Rejection.
I wrote a piece of flash fiction several years ago. It got under my skin, and it hasn't worked its way to the surface. Enough time has passed where I don't know if its good or bad. But I do know two things:
- It's important to me.
- Nobody wants it.
That hasn't stopped me from submitting it periodically. It was first rejected by Glimmer Train for its emerging writers contest. Then rejected by Glimmer Train a second time for its micro fiction contest. Wish I had those fifty bucks back.
It was then rejected a third time by a literary journal I can no longer remember. And a fourth time, today, by another. I'm waiting to hear back from a fifth publication.*
I write this to you, dear reader, with no malice, no bitterness, and no self-pity. This kind of rejection fuels me. I'm not who I was when I wrote that story four(?) years ago. I was punching above my weight like I had something to prove.
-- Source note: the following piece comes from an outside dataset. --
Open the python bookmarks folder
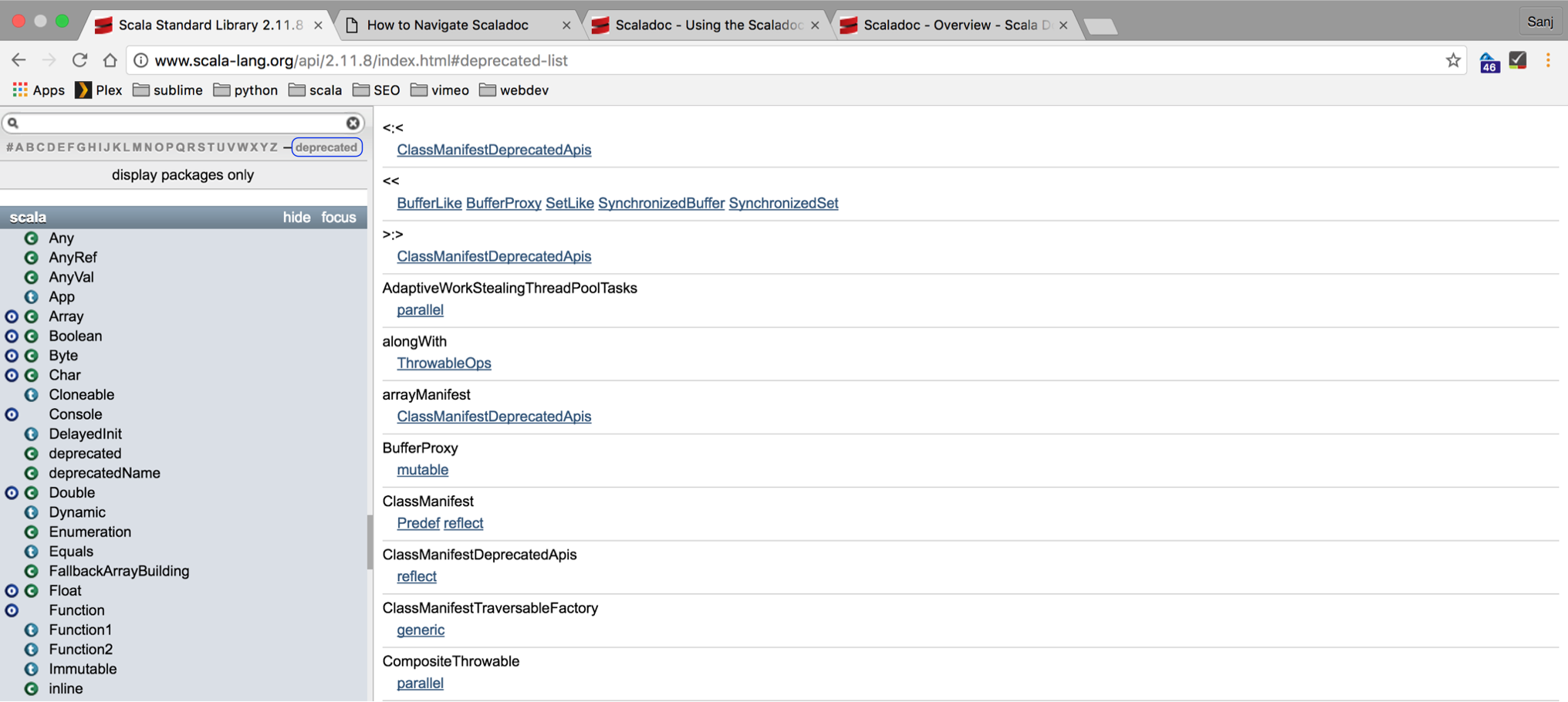 pos(245,90)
I'm literary -- jab-cross, jab-hook -- I have vocabulary and a world view -- jab-cross, duck, cut -- I don't have an MFA but I can say a lot with every little -- hook, hook, duck, jab-cross.
That writer was brave, but he was misguided. He had no technique. Maybe I'm still misguided. I don't know. I'm still not published. But I've learned from every glove Rejection has landed on me. One day, I'm going to drop his sorry ass to the mat.
* I promised myself if the story didn't get picked up on the fifth try, I'd publish it here. And I'm keeping that promise.